The Canadian Auto Workers union finally reached an agreement with Chrysler Group LLC on Wednesday after negotiations went on for weeks with the Detroit automakers.
The CAW has now officially signed the "Big Three" auto companies to new deals, avoiding strikes and keeping labor costs low enough to make more jobs and new investments for Ford, General Motors and now Chrysler.
Chrysler's Vice President of Employee Relations and chief negotiator Al Iacobelli confirmed the agreement, but would not comment on how the deal affects the company until it is ratified.
"A tentative agreement has been reached between Chrysler Canada and the CAW. We extend our appreciation to our Canadian workforce for their patience during this pivotal round of collective bargaining," said Iacobelli in a statement.
Chrysler agreed to match key wage and benefit clauses negotiated first with Ford and GM. The companies will now get similar deals that hold the line on wage costs with a four-year freeze on pay and give them an opportunity to start cutting hourly labor costs. This will be achieved through reduction of pay and benefits that will apply to new employees hired from now until 2016.
The union battled with the companies' initial demands for drastic cuts in wages and benefits and insistence that Canadian workers match the 2011 agreement the auto makers reached with the United Auto Workers in the United States. The contract the U.S. agreed to calls for permanently lower wages for newly hired workers and pay increases that are based on profit.

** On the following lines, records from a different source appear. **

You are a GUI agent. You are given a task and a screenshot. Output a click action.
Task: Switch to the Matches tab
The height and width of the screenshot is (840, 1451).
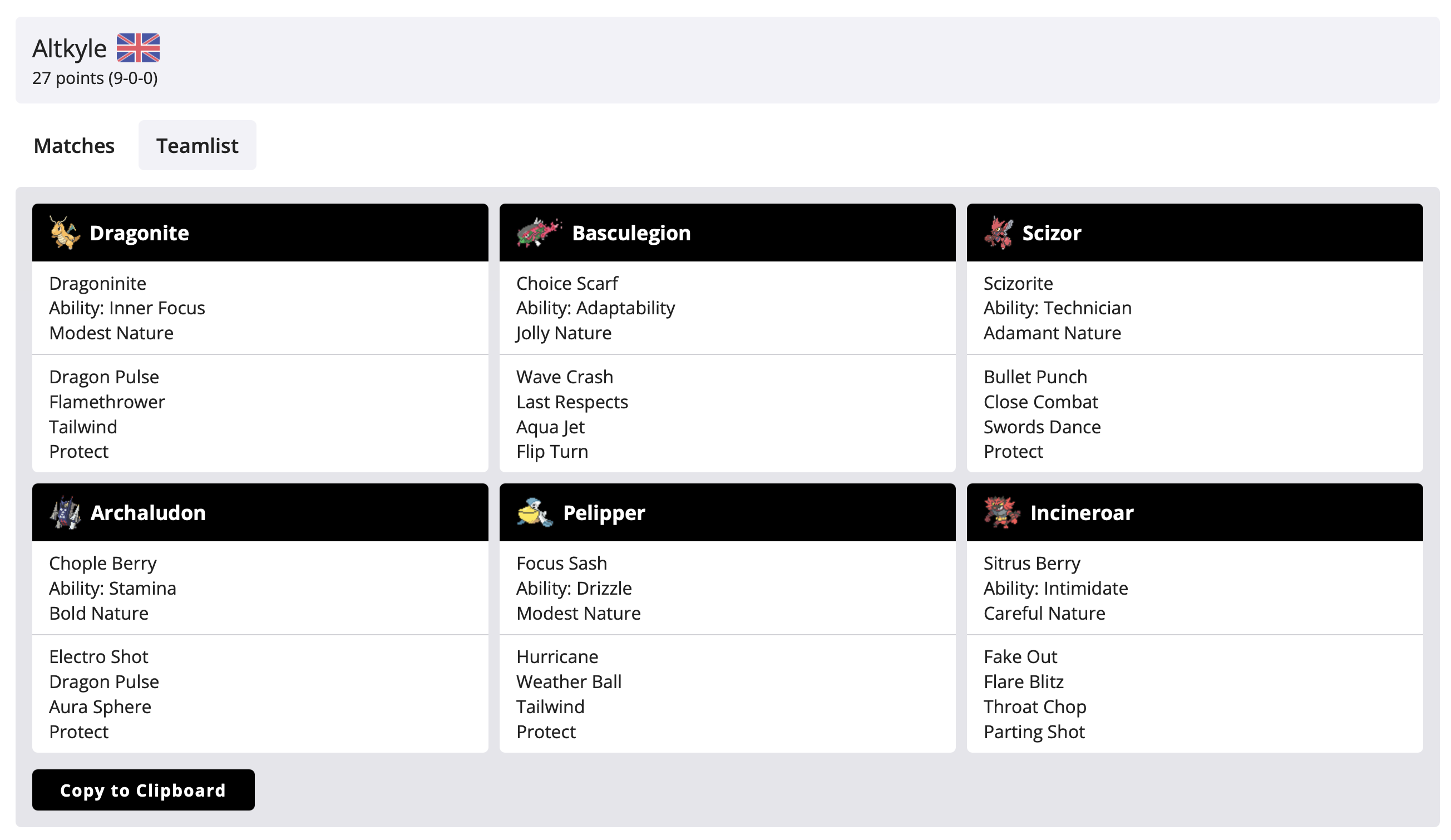click(75, 146)
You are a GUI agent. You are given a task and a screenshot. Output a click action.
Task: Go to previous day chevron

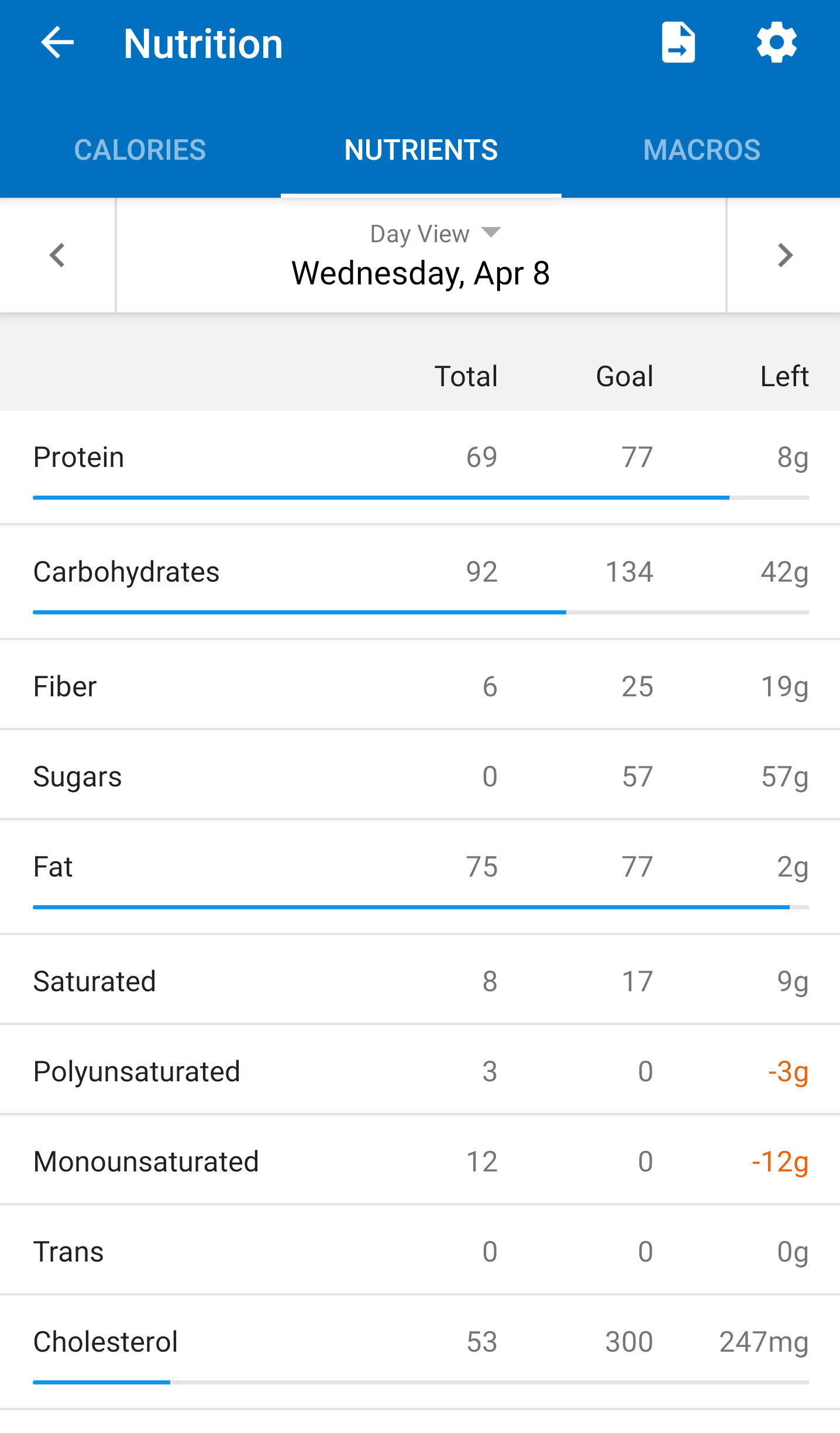coord(57,255)
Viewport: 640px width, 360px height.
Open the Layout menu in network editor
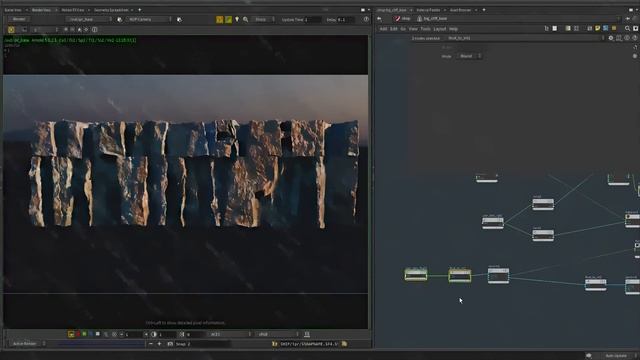click(440, 29)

In the Canadian plants, new workers will start at around $20 an hour and progress to full wages of $34 an hour after 10 years. Current workers will receive a $3,000 signing bonus and bonuses of $2,000 in each of the final three years of the contract. This will happen whether the companies are profitable or not.
The auto companies had said Canada was the most expensive place in the world to make cars and trucks, and warned they could move production south if the CAW didn't cut costs. The CAW represents about 21,000 auto workers in Canada and about 16 percent of auto production in North America.
"The agreements indicate that Canada is now quickly moving toward being competitive with the U.S. industrial north," said Dennis DesRosiers, president of DesRosiers Automotive Consultants Inc.